Mes chères impertinentes, mes chers impertinents,

Je fais partie des millions de Français qui dispose d’un compte bancaire à la BNP, alors que je devais me mettre à jour de quelques paiements que les services de notre État (dispendieux) n’oublie jamais de vous demander, je me connecte sur mon espace client… en vain.

BNP Paribas : l'interface internet est hors service

Me souvenant que dans l’ancien monde nous pouvions nous rendre dans ce que l’on appelait autrefois une « agence » où il y a avait des êtres humains appelés « banquiers, guichetiers etc », je prends la décision innovante de prendre mes pieds pour marcher jusqu’à l’agence la plus proche.

Stupeur et tremblements.

L’agence n’a pas plus d’ordinateurs en fonctionnement que moi.

Personne ne peut plus travailler, aucune transaction ne peut être réalisée.

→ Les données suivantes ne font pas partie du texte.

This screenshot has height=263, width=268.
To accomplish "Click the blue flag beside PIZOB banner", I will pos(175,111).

Et le communiqué officiel tombe comme un couperet !

« Un incident informatique interne au niveau des réseaux télécom est intervenu cette nuit, il a été immédiatement identifié et corrigé (…) Le rétablissement des services n’a pu être effectué ce matin en raison des contrôles nécessaires. L’accessibilité de certains de nos services en ligne et dans nos agences est actuellement affectée. Les paiements par carte bancaire sont opérationnels ».

Si vous connaissez tout l’amour que je porte au système bancaire, la BNP fût mon ancien employeur, et ayant passé quelques années dans cette vénérable maison, il y a une forme de « tendresse » que tous les anciens de quelque part comprendront aisément.

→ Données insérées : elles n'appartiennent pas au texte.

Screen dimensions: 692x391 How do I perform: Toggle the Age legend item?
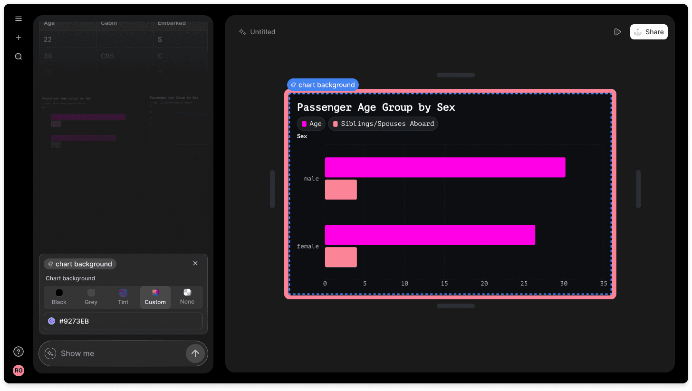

Je n’ai donc rien de « méchant » à dire vis-à-vis de cette banque, mais plutôt le souhait, parce que cet incident nous en donne l’occasion, d’évoquer la fragilité de notre système et de nos infrastructures.

L'effondrement par la complexité

Je parlais il y a deux jours, de l’authentification forte et du fait qu’il allait falloir s’identifier avec nos yeux, nos langues ou nos oreilles, et que tout notre système devenait terriblement compliqué.

Je vous parle également régulièrement d’un ouvrage que je considère comme important « L’effondrement des sociétés complexes » du professeur Tainter et qui décortique parfaitement un phénomène qui a déjà eu lieu plusieurs fois dans l’histoire de l’humanité est qui consiste à voir les civilisations s’effondrer sous le poids de leurs propres complexités.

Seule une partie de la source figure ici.